Il convient donc d'en déduire qu'a contrario, la situation de travailleur intérimaire de celui-ci n'est pas concernée par les précédentes dispositions du texte.
La caisse soutient également que l'application au cas d'espèce par le premier juge de l'article R 433-6 1° revient à ôter tout effet aux dispositions spécifiques portant sur les activités discontinues de l'article R 433-4 5°.
En effet, le travail intérimaire est, par sa nature même, temporaire et renouvelable ; le salarié est affecté aux entreprises utilisatrices pour des missions de durée variable, le plus souvent courtes.
La situation visée par l'article R 433-4 5° est différente de celle visée par l'article R 433-6 1° qui institue un mode de calcul de l'indemnité journalière qui ne pénalise pas de façon injuste le salarié embauché de façon récente.
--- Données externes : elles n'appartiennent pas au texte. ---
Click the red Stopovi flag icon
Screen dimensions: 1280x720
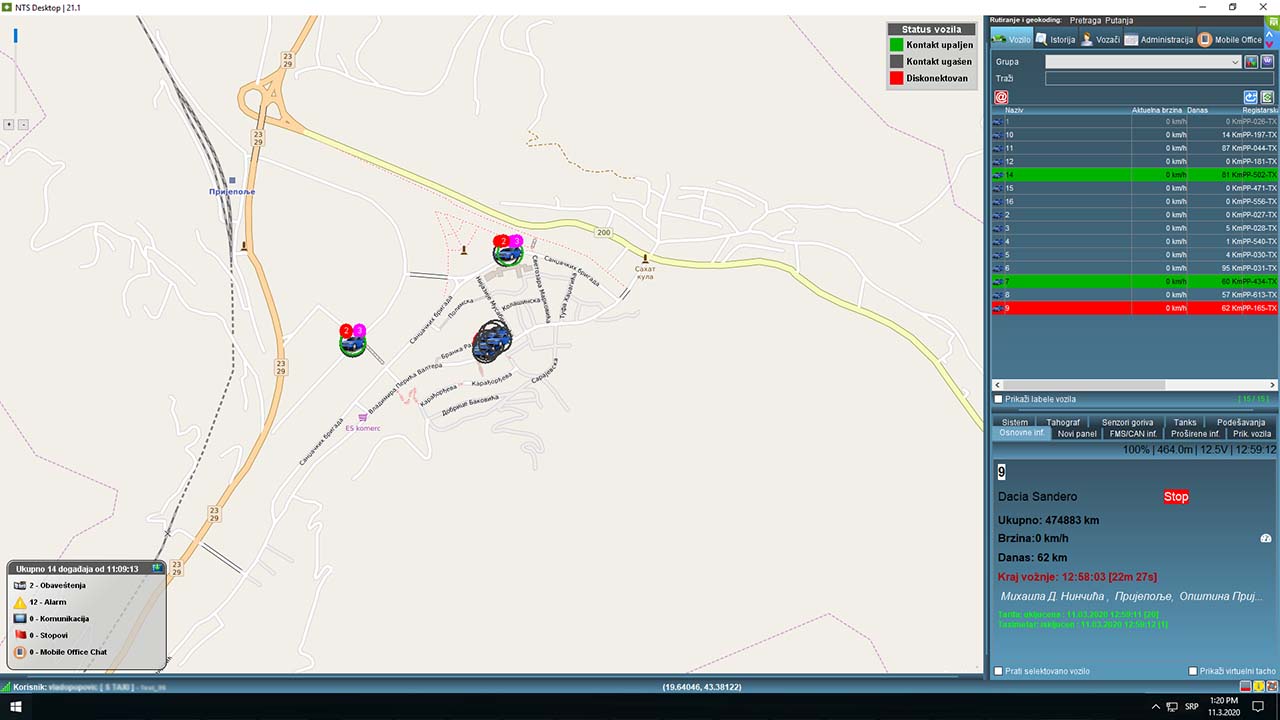pyautogui.click(x=20, y=635)
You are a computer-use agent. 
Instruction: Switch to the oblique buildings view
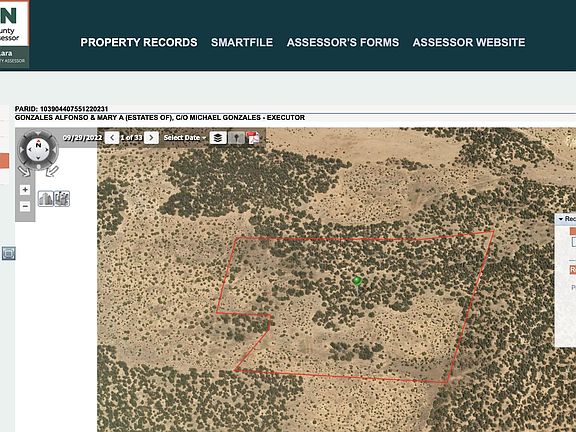click(x=46, y=199)
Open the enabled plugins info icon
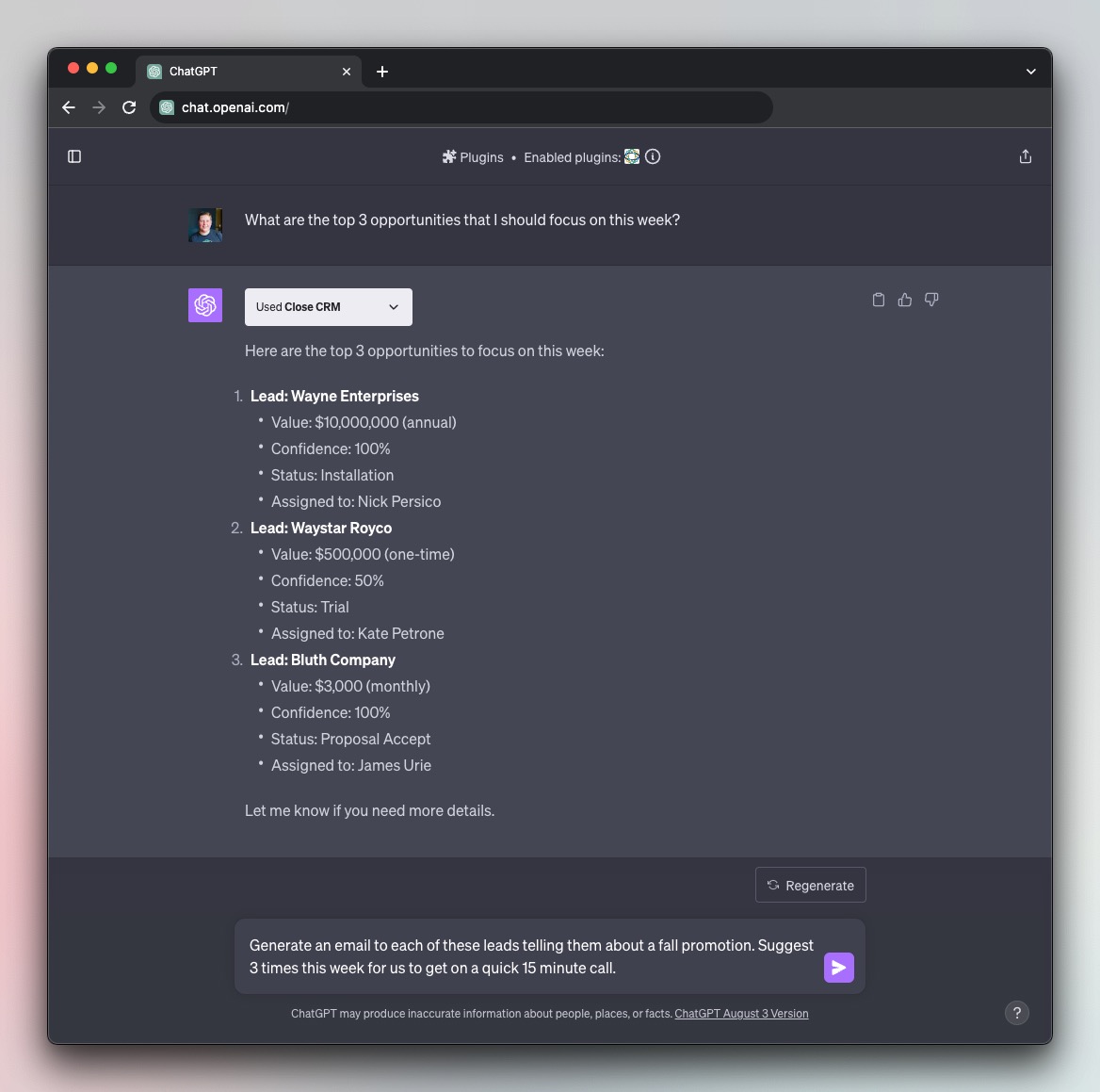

Enfin, la règle spéciale déroge à la règle générale.
La décision de la commission de recours amiable en date du 1er septembre 2015, confirmant la position de la caisse, est donc bien fondée.
En conséquence, c'est à tort que le tribunal a fait application au bénéfice de
M. [S] des dispositions de l'article R 433-6 1°. Le jugement sera infirmé en toutes ses dispositions.
M. [S] qui succombe sera condamné au paiement des dépens d'appel, en application de l'article 696 du code de procédure civile.
PAR CES MOTIFS,
La cour,
Déclare recevable l'appel interjeté par la caisse primaire d'assurance maladie [Localité 1]
Infirme en toutes ses dispositions le jugement déféré,
Déboute M. [J] [S] de l'ensemble de ses demandes,
Condamne M. [J] [S] aux entiers dépens.